**Task goal**
The entries below are to be reproduced in full, exactly as written.

---+---

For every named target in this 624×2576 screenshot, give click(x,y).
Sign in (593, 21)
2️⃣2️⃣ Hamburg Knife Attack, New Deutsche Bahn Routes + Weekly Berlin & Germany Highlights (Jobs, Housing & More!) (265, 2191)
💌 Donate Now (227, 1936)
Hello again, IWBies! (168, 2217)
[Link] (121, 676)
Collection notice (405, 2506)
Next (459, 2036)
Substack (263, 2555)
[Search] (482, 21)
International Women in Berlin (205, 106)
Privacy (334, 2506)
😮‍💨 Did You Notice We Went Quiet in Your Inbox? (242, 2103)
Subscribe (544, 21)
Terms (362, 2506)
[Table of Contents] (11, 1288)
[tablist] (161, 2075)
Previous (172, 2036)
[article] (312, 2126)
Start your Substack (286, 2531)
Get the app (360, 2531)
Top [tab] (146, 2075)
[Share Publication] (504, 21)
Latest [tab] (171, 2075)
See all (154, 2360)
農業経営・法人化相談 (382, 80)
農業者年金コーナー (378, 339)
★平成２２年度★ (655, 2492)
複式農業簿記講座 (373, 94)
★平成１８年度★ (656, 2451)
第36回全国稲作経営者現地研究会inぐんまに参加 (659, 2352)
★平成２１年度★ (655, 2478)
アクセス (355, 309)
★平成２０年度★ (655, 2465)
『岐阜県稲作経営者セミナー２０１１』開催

---+---

**Reply to the exercise**
For every named target in this 624×2576 screenshot, give click(x,y).
Sign in (593, 21)
2️⃣2️⃣ Hamburg Knife Attack, New Deutsche Bahn Routes + Weekly Berlin & Germany Highlights (Jobs, Housing & More!) (265, 2191)
💌 Donate Now (227, 1936)
Hello again, IWBies! (168, 2217)
[Link] (121, 676)
Collection notice (405, 2506)
Next (459, 2036)
Substack (263, 2555)
[Search] (482, 21)
International Women in Berlin (205, 106)
Privacy (334, 2506)
😮‍💨 Did You Notice We Went Quiet in Your Inbox? (242, 2103)
Subscribe (544, 21)
Terms (362, 2506)
[Table of Contents] (11, 1288)
[tablist] (161, 2075)
Previous (172, 2036)
[article] (312, 2126)
Start your Substack (286, 2531)
Get the app (360, 2531)
Top [tab] (146, 2075)
[Share Publication] (504, 21)
Latest [tab] (171, 2075)
See all (154, 2360)
農業経営・法人化相談 (382, 80)
農業者年金コーナー (378, 339)
★平成２２年度★ (655, 2492)
複式農業簿記講座 (373, 94)
★平成１８年度★ (656, 2451)
第36回全国稲作経営者現地研究会inぐんまに参加 (659, 2352)
★平成２１年度★ (655, 2478)
アクセス (355, 309)
★平成２０年度★ (655, 2465)
『岐阜県稲作経営者セミナー２０１１』開催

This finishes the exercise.